Más Allá de las Sombras (34 page)

—Este es un símbolo de vuestra nueva posición, marqués. —De un bolsillo, se sacó otro anillo, de sello y mucho más pequeño, con la forma de lo que parecía un minúsculo dragón. Kylar lo reconoció—. Este es el anillo de la Casa de Drake. Tómalos. Hay vida más allá de las sombras.

Kylar había entregado su vida antes. Había muerto para salvar a la mujer que amaba. Había muerto para conseguir dinero con el que salir de Cenaria. Había muerto por rehusar el encargo contra Logan de Terah de Graesin. Había muerto enfrentándose al rey dios. Nunca había sido divertido, pero había empezado a confiar en que volvería. Las demás muertes le habían costado solo el dolor de morir. Esa le costaría su vida. Tendría que partir para siempre. Empezar de cero en una tierra remota.
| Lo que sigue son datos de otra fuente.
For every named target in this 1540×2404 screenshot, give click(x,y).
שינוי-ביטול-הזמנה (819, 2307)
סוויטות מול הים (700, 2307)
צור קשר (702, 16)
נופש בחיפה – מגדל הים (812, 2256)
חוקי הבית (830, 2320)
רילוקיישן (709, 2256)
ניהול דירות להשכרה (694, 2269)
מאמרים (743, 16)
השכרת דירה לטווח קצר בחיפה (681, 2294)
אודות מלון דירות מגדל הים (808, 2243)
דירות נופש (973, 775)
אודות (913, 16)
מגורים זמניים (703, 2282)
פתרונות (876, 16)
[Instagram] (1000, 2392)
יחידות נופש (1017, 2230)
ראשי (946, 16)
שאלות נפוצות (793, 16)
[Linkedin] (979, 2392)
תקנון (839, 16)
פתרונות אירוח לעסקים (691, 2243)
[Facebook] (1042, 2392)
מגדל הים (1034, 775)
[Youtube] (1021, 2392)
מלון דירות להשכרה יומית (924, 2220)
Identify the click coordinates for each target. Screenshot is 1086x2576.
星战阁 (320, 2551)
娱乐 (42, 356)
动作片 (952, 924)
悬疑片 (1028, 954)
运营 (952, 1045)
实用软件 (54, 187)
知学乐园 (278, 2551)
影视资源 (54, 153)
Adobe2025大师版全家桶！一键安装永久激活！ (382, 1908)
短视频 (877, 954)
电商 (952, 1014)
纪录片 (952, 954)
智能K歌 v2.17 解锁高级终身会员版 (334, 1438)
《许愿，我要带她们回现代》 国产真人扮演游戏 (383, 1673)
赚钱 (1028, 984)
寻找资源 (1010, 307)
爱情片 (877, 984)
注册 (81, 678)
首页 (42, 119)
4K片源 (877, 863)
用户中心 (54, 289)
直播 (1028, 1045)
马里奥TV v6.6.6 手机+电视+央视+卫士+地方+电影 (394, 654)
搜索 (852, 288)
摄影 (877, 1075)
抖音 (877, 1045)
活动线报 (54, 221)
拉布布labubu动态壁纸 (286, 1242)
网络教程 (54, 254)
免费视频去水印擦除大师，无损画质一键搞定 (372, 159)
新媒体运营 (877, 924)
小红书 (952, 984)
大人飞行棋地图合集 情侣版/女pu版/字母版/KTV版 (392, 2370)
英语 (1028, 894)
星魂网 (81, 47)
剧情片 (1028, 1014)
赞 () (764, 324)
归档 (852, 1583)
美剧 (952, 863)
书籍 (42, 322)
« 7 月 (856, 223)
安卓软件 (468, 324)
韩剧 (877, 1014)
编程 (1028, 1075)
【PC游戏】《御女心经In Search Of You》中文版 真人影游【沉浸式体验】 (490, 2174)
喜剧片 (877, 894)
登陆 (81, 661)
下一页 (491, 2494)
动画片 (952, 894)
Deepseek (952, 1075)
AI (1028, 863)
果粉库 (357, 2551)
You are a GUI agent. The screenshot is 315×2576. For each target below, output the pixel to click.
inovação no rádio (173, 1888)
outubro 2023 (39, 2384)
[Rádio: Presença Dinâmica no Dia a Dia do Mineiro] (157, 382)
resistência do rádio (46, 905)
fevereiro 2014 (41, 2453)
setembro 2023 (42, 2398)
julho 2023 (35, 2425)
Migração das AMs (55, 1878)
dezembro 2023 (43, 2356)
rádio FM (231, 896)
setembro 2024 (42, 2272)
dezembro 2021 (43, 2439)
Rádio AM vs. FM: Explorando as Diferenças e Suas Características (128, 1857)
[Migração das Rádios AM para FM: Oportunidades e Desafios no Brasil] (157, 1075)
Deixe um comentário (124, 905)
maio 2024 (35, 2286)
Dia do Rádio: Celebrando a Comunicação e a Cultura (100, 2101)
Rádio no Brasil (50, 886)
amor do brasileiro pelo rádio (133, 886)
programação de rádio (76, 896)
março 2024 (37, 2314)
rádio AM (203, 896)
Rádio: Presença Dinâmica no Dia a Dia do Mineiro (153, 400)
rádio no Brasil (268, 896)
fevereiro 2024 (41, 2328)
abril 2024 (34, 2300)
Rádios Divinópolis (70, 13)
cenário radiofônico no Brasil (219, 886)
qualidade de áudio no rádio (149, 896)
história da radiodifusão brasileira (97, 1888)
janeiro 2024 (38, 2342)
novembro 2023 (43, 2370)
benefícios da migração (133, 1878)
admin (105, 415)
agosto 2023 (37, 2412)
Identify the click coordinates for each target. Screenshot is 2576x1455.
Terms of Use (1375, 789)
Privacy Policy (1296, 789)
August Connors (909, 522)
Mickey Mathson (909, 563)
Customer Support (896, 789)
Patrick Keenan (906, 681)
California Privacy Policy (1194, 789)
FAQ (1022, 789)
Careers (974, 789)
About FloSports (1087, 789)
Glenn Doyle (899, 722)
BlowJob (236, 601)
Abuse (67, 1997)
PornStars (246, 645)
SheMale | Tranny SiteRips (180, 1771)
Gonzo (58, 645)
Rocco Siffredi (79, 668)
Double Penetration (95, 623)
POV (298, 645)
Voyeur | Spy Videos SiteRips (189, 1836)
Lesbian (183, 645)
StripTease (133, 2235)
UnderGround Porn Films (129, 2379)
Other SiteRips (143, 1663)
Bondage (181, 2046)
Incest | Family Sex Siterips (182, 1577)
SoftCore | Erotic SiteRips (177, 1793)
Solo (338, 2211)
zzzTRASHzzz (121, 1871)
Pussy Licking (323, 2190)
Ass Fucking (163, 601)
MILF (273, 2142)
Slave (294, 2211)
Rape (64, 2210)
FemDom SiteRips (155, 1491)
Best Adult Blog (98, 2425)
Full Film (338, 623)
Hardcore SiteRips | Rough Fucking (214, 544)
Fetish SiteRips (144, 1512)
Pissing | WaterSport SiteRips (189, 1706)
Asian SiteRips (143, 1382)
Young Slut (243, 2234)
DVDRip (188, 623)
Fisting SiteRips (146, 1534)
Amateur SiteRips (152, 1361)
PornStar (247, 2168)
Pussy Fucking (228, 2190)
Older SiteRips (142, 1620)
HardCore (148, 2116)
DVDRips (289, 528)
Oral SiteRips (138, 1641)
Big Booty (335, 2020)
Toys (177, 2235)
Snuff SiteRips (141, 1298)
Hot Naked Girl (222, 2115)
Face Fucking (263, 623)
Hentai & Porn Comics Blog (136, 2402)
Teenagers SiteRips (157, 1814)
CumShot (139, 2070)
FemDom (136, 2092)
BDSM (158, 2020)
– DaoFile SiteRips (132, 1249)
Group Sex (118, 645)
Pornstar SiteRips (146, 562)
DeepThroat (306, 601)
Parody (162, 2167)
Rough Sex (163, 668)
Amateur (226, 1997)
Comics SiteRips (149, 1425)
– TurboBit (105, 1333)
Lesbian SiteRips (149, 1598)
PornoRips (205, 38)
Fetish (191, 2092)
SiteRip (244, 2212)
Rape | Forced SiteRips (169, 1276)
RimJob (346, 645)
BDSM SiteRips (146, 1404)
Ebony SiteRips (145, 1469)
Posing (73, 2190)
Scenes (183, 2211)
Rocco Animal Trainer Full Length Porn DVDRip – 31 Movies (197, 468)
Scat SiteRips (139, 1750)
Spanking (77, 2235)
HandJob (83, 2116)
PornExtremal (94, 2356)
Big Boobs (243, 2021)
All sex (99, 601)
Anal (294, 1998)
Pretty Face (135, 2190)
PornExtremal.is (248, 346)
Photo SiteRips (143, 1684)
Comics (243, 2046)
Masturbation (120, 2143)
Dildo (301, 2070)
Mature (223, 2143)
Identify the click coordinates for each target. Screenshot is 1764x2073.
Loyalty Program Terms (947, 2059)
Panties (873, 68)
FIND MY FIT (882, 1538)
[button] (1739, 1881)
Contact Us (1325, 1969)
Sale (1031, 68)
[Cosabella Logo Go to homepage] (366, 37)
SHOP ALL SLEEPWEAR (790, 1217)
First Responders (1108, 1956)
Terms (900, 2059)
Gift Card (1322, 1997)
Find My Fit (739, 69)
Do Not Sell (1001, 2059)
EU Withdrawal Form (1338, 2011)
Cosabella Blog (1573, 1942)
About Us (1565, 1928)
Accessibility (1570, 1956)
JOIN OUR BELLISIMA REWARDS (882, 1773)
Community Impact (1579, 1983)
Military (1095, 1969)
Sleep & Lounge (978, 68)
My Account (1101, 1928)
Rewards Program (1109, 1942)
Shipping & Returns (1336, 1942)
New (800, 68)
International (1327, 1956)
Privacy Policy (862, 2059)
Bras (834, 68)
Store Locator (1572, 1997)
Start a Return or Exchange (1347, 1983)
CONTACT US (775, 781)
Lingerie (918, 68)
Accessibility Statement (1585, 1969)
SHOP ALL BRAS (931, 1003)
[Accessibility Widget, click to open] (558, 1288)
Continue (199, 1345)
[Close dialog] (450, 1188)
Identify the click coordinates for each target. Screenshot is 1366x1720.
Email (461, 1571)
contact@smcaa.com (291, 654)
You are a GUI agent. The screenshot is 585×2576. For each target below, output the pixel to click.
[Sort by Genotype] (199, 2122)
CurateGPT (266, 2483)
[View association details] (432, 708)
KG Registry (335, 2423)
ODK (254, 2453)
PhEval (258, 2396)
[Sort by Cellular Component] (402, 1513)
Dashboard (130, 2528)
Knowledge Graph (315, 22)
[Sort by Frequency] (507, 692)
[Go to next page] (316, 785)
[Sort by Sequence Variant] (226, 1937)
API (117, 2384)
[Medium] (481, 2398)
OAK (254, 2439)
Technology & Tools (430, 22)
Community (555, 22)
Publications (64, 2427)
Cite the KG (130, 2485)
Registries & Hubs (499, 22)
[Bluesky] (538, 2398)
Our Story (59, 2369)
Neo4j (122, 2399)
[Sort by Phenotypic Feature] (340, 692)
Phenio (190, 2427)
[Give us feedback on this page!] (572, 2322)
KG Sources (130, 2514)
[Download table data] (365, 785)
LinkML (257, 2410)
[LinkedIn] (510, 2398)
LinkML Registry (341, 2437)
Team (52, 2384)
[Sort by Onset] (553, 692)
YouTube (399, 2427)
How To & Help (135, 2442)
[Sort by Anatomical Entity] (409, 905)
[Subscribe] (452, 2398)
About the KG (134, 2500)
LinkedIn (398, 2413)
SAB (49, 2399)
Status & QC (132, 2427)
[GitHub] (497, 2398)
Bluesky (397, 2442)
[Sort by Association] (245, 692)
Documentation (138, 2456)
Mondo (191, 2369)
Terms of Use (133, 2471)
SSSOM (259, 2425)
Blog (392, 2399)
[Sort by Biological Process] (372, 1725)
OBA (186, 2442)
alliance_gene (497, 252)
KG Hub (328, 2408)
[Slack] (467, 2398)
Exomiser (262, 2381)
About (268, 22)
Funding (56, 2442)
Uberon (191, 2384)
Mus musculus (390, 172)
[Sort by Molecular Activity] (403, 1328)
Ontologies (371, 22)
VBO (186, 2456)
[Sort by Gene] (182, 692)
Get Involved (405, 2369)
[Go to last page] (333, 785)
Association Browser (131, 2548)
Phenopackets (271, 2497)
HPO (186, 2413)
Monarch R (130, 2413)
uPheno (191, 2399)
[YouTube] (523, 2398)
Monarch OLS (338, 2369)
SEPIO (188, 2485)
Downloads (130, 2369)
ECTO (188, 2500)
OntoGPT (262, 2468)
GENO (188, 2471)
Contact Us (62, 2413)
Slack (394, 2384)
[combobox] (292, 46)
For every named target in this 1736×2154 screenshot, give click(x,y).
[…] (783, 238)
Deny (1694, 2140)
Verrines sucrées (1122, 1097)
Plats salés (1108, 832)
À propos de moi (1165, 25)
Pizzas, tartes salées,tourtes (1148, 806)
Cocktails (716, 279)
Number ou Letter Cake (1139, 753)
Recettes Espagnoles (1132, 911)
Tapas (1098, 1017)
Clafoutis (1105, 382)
Sería como si todos y cada uno de sus amigos hubiesen muerto al mismo tiempo.

—Serás un gran rey —dijo.

—¿Cuántos hombres estás dispuesto a matar por esa idea?

—No es una idea. Es un sueño. Y ahora, si me disculpáis, excelencia, cuando más tiempo os vean hablando conmigo, más mancillaré vuestra reputación.

Kylar dio media vuelta y siguió a Terah de Graesin a la siguiente sala.

—Excelencia —dijo Mama K, que regresaba de codearse con la nobleza—, creo que deberíamos quedarnos. Tengo entendido que el bardo nuevo ha compuesto una canción maravillosa.

Capítulo 46

Quoglee Mars no había cenado. Comería más tarde, si comía, con los sirvientes. Sin embargo, esa noche, no le importaba. Deambuló entre las mesas y tocó cualquier necedad que le pidieran los nobles andrajosos. Aceptó su aplauso y siguió adelante, ansioso por complacer a la siguiente tanda de plebeyos venidos a más.

Después de la cena, se abrieron todas las puertas del castillo y se hicieron desaparecer las mesas para que los nobles pudieran charlar entre ellos, presentar sus respetos a la nueva reina e intercambiar cuatro palabras con ella. Se habían distribuido entretenimientos entre las numerosas salas, con postres y licores por doquier. Quoglee esperó a que la fiesta llevase un rato antes de subirse a la tarima que antes había ocupado la mesa principal. Los guardias que pululaban por la fiesta habían salido todos de la sala, varios de los nobles más importantes del reino estaban presentes y, lo más importante, la reina Graesin no estaba.

Bajando la cabeza como si fuera ajeno a todos ellos, empezó a tocar como solo Quoglee Mars podía tocar. Sabía que, durante años, los estudiantes de música pondrían a prueba su aptitud con aquello. ¿Podían sacar la obertura con el tempo que, según sus tutores, había empleado Quoglee Mars? Algunos sin duda la acometerían con brío para ajustarla a la velocidad de Quoglee y, después, sus maestros les explicarían la diferencia entre aporrear notas y sacarles el jugo.

Quoglee musicó la impetuosidad y la juventud, el fervor y la pasión, con súbitos fogonazos de ira, tempestuoso, sin frenar nunca. En torno a ese centro conductor tocó una envoltura dulce, de amor y pena, de orgullo contra el amor, con una escala cada vez más aguda, con la tragedia por detrás.

Entonces, antes de la resolución, paró de repente.

Se produjo un momento de silencio. Los cretinos estaban todos mirándolo, callados, a la espera, sin saber si podían aplaudir ya. Inclinó la cabeza, sin dejar que ni siquiera eso lo perturbara.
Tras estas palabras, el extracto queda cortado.